Samambaia has the ability to regulate and support the growth of various cells in the body including the skin and brain.

It's most commonly used in traditional medical systems to treat skin disorders and upper respiratory infections (especially those with a cough), however, newer research has discovered an even more useful ability. That is to protect the brain cells from damage.

It's able to support and stimulate the repair of these damaged cells, which is a significant finding in regards to the ever increasing development of Alzheimer's and dementia in modern society.

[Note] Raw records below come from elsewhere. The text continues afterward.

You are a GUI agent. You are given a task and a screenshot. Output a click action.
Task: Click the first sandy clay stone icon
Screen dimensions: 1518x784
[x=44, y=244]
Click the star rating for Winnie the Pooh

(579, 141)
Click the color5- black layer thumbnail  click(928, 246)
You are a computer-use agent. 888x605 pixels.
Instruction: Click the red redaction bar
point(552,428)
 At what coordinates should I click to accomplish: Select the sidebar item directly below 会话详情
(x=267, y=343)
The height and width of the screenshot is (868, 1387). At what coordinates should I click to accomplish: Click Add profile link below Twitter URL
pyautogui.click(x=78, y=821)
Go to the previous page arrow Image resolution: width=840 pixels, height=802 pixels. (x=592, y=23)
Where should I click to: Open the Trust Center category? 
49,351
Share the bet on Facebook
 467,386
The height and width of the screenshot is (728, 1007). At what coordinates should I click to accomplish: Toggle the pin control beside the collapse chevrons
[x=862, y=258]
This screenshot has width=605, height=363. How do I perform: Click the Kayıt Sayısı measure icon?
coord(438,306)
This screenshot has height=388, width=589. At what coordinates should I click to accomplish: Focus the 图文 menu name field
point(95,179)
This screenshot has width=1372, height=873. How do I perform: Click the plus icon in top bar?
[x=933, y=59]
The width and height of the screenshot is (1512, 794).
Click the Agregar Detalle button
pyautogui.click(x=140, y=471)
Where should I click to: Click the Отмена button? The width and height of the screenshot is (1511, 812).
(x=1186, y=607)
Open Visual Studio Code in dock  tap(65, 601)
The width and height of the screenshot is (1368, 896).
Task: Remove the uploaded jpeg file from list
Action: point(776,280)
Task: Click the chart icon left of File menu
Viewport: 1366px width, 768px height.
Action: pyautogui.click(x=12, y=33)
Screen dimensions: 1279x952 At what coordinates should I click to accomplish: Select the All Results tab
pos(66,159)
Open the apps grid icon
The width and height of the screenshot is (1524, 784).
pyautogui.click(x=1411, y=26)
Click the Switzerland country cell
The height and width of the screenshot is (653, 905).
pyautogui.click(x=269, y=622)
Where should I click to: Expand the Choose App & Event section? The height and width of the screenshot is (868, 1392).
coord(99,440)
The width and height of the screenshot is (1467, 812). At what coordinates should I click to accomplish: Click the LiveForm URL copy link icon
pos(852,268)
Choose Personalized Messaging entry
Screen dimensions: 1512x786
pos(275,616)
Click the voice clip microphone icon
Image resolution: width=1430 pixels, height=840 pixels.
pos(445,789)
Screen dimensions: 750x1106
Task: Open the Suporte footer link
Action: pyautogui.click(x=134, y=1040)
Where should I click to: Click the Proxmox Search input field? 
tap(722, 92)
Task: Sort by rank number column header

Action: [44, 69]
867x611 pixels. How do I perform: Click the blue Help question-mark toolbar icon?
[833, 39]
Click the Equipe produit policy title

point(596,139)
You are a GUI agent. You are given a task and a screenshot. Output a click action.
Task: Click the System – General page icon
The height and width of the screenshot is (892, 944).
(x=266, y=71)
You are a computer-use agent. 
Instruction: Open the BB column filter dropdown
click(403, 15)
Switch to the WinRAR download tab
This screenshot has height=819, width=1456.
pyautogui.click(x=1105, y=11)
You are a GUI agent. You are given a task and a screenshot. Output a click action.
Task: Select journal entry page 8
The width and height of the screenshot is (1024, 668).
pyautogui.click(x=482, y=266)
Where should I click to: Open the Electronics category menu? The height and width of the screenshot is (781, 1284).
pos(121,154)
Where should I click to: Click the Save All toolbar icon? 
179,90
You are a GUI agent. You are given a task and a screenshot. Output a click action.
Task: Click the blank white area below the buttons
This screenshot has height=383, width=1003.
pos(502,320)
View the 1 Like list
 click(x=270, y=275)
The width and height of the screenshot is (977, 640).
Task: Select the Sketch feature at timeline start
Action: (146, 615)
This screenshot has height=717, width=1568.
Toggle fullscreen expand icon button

Samambaia may prove to be one of the most important herbs in the coming years for this reason, as more research is done to understand how it's able to produce these effects, and how we can use it effectively to treat and prevent this highly debilitating and ultimately deadly disease process.

Other uses for samambaia includes treatment for vitiligo, kidney disease, cleansing the blood, an addition to detox formulations, improving and modulating the immune system, arthritis, skin disorders, and cancer.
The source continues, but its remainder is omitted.